■ Prompt: Rewrite the lines from the line that contains "You are a computer-use agent. 849x652 pixels." up to and including the line that contains "tap(86, 408)" as a Markdown table with the columns Row and Line, numbering each row and leaving out blank lines.

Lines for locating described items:
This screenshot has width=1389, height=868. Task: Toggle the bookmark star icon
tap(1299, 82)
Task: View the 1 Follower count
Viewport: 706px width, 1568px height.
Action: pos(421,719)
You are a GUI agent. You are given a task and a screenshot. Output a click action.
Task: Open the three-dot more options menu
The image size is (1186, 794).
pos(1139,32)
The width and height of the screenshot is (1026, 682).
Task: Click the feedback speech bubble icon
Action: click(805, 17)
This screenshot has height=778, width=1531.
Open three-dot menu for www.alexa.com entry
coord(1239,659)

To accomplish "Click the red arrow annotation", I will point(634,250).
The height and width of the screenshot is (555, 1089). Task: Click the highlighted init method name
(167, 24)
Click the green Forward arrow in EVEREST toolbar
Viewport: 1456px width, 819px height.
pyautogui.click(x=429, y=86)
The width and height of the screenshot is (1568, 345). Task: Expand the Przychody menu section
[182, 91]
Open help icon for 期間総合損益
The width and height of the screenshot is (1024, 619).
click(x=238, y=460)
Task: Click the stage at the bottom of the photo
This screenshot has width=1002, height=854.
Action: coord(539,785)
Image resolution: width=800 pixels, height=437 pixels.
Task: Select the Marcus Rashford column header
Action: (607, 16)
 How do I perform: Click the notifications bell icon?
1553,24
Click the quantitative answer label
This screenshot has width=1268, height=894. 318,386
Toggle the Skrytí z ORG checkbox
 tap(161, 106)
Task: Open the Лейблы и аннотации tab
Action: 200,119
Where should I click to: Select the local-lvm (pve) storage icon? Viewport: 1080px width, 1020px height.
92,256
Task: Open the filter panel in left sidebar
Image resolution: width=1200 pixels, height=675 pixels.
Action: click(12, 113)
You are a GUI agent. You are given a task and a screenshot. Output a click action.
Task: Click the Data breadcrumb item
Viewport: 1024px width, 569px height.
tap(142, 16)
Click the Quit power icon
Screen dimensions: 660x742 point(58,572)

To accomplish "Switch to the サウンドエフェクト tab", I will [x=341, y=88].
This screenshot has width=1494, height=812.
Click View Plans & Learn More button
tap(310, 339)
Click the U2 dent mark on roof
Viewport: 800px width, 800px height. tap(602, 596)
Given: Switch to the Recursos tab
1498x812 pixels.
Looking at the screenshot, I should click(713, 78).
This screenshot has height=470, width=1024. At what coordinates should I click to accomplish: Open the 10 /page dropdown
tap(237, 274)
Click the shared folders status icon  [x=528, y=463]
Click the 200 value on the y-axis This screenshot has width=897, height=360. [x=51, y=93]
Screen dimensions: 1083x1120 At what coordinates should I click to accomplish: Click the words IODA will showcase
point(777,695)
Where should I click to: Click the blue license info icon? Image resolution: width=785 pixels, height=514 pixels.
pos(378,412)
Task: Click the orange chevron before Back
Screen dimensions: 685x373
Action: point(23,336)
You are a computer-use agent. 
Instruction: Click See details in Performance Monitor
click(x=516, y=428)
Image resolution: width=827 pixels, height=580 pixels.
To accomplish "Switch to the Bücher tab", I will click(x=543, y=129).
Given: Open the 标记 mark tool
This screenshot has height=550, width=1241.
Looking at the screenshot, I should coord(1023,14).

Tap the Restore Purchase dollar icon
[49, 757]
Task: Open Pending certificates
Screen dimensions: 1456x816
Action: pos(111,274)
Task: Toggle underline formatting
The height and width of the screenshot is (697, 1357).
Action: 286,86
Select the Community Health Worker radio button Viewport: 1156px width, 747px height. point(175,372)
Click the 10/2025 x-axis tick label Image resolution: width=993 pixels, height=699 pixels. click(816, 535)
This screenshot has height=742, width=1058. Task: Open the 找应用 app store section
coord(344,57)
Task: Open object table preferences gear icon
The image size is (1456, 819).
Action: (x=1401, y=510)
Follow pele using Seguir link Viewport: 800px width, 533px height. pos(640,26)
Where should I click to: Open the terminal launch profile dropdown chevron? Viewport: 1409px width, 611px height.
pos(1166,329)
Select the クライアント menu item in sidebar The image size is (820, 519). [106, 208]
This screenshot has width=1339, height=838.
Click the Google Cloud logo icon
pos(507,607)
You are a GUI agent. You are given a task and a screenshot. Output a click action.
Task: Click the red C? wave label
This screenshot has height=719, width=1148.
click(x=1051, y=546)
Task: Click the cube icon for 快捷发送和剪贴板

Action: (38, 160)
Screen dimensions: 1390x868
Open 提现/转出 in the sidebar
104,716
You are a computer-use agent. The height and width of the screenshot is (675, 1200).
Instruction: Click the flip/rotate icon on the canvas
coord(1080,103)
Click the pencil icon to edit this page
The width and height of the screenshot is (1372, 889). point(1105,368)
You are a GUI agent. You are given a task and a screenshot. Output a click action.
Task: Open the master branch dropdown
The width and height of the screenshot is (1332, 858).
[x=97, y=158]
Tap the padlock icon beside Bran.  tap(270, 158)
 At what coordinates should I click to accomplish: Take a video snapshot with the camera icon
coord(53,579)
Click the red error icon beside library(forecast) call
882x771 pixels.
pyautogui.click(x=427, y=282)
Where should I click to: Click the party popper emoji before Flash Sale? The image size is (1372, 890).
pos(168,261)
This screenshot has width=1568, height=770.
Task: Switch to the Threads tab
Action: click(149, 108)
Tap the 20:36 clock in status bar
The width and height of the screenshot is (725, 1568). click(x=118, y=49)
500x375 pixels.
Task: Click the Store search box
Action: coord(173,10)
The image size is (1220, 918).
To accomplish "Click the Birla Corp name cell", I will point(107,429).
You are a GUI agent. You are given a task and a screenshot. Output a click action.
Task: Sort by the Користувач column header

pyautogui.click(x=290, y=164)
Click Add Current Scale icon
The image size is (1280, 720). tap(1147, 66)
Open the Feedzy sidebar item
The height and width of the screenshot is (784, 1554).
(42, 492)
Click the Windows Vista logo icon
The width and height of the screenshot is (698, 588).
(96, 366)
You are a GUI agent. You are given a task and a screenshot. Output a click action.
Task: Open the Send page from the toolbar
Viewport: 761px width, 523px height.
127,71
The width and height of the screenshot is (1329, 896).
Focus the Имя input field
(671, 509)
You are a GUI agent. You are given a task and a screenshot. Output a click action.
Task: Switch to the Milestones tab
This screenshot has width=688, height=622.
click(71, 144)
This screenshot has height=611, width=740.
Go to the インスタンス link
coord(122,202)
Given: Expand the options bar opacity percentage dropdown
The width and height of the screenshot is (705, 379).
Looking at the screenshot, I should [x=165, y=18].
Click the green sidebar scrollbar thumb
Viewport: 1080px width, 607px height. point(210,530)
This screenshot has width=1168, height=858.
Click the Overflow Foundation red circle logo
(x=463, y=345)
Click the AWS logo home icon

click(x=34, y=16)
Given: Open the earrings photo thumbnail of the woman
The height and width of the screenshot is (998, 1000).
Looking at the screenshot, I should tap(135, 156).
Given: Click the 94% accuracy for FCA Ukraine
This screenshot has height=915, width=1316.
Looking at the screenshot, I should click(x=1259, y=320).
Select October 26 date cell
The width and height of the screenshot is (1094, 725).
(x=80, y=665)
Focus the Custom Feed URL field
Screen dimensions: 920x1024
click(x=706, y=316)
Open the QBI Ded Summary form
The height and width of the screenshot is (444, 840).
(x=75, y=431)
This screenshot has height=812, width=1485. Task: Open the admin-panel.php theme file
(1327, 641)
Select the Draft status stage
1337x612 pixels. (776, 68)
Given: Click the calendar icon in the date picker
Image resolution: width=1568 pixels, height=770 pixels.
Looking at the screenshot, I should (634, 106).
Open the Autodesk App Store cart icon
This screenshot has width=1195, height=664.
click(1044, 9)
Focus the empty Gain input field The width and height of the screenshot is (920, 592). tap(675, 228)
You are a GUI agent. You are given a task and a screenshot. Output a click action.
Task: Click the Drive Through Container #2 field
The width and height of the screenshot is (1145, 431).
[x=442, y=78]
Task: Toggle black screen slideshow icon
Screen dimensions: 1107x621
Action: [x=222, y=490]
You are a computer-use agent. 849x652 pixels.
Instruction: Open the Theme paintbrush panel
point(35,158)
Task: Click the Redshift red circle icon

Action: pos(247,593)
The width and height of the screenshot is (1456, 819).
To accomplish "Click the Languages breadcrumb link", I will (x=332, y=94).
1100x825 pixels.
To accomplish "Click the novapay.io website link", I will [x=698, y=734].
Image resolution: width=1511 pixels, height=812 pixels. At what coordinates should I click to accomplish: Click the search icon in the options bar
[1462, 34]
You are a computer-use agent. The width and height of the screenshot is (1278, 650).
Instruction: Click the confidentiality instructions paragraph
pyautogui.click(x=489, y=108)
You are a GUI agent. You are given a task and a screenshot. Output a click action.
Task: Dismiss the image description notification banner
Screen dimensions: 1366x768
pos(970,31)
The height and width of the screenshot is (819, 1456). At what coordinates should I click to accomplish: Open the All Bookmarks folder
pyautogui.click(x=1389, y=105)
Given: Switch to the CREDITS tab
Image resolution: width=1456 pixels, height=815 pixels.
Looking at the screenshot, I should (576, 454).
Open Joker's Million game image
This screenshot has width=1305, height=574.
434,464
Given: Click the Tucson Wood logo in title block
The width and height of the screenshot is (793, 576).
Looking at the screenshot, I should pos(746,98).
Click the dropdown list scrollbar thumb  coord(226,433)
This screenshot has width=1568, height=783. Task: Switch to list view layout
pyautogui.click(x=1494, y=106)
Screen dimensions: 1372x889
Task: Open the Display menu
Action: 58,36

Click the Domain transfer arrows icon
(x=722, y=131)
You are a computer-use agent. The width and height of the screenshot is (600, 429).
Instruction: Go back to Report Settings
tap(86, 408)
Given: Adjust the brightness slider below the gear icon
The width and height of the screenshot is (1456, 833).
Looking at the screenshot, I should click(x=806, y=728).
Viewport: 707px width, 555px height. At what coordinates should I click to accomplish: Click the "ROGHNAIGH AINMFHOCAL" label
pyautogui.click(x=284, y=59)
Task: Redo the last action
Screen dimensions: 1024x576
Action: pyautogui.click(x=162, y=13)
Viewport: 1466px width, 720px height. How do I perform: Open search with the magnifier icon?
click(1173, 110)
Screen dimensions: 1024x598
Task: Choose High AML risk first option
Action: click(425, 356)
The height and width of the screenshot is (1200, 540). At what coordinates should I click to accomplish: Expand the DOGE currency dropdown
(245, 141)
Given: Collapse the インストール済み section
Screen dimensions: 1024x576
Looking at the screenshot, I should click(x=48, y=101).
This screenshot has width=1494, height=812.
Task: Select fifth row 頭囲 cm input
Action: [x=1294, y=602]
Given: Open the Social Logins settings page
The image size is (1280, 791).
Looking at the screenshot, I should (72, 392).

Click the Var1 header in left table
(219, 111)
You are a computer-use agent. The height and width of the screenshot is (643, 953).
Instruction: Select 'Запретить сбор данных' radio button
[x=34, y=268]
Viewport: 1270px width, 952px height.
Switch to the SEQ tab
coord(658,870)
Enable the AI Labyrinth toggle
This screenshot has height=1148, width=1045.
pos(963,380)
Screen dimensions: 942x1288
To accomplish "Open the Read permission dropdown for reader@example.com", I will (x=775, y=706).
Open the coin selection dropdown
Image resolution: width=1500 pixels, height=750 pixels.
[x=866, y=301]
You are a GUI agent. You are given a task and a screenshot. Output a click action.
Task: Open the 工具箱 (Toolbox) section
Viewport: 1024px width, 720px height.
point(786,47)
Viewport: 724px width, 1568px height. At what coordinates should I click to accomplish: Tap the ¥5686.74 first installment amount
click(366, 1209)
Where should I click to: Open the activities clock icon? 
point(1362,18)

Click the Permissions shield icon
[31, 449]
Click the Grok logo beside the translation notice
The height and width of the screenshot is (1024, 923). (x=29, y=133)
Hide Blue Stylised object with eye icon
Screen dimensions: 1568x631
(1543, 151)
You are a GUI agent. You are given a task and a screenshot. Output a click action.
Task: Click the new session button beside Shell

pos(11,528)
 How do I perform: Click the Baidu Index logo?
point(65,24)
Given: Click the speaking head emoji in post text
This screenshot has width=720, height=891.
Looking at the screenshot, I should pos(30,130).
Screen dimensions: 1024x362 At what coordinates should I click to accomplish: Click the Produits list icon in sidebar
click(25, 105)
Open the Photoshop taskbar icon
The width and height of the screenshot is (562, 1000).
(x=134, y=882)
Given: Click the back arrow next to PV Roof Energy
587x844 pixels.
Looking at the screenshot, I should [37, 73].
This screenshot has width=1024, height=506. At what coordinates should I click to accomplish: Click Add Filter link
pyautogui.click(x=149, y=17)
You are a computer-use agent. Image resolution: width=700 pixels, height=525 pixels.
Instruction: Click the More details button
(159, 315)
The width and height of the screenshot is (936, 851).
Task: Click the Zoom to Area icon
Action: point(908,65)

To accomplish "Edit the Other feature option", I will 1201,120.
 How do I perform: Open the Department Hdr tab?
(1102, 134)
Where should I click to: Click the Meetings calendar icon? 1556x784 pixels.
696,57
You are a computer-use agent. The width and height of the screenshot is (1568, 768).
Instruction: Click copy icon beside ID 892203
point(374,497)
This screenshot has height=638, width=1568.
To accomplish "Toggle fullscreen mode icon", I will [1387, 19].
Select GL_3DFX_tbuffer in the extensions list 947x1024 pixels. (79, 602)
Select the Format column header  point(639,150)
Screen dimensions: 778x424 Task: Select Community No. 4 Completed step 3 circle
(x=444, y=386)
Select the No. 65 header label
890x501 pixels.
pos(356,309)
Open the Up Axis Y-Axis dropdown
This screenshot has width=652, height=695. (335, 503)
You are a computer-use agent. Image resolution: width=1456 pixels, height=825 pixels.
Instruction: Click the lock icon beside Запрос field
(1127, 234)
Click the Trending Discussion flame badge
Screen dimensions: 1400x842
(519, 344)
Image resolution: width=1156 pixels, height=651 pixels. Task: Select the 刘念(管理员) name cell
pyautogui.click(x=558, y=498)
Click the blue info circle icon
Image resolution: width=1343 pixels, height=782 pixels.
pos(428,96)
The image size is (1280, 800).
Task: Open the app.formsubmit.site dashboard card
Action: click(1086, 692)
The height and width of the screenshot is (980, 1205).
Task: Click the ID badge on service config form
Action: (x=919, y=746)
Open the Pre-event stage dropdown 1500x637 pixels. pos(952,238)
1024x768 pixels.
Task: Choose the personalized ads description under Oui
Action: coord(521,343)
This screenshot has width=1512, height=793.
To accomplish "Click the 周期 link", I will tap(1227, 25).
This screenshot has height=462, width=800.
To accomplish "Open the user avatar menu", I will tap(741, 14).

■ Solution for this problem:
| Row | Line |
|---|---|
| 1 | You are a computer-use agent. 849x652 pixels. |
| 2 | Instruction: Open the Theme paintbrush panel |
| 3 | point(35,158) |
| 4 | Task: Click the Redshift red circle icon |
| 5 | Action: pos(247,593) |
| 6 | The width and height of the screenshot is (1456, 819). |
| 7 | To accomplish "Click the Languages breadcrumb link", I will (x=332, y=94). |
| 8 | 1100x825 pixels. |
| 9 | To accomplish "Click the novapay.io website link", I will [x=698, y=734]. |
| 10 | Image resolution: width=1511 pixels, height=812 pixels. At what coordinates should I click to accomplish: Click the search icon in the options bar |
| 11 | [1462, 34] |
| 12 | You are a computer-use agent. The width and height of the screenshot is (1278, 650). |
| 13 | Instruction: Click the confidentiality instructions paragraph |
| 14 | pyautogui.click(x=489, y=108) |
| 15 | You are a GUI agent. You are given a task and a screenshot. Output a click action. |
| 16 | Task: Dismiss the image description notification banner |
| 17 | Screen dimensions: 1366x768 |
| 18 | pos(970,31) |
| 19 | The height and width of the screenshot is (819, 1456). At what coordinates should I click to accomplish: Open the All Bookmarks folder |
| 20 | pyautogui.click(x=1389, y=105) |
| 21 | Given: Switch to the CREDITS tab |
| 22 | Image resolution: width=1456 pixels, height=815 pixels. |
| 23 | Looking at the screenshot, I should (576, 454). |
| 24 | Open Joker's Million game image |
| 25 | This screenshot has width=1305, height=574. |
| 26 | 434,464 |
| 27 | Given: Click the Tucson Wood logo in title block |
| 28 | The width and height of the screenshot is (793, 576). |
| 29 | Looking at the screenshot, I should pos(746,98). |
| 30 | Click the dropdown list scrollbar thumb  coord(226,433) |
| 31 | This screenshot has width=1568, height=783. Task: Switch to list view layout |
| 32 | pyautogui.click(x=1494, y=106) |
| 33 | Screen dimensions: 1372x889 |
| 34 | Task: Open the Display menu |
| 35 | Action: 58,36 |
| 36 | Click the Domain transfer arrows icon |
| 37 | (x=722, y=131) |
| 38 | You are a computer-use agent. The width and height of the screenshot is (600, 429). |
| 39 | Instruction: Go back to Report Settings |
| 40 | tap(86, 408) |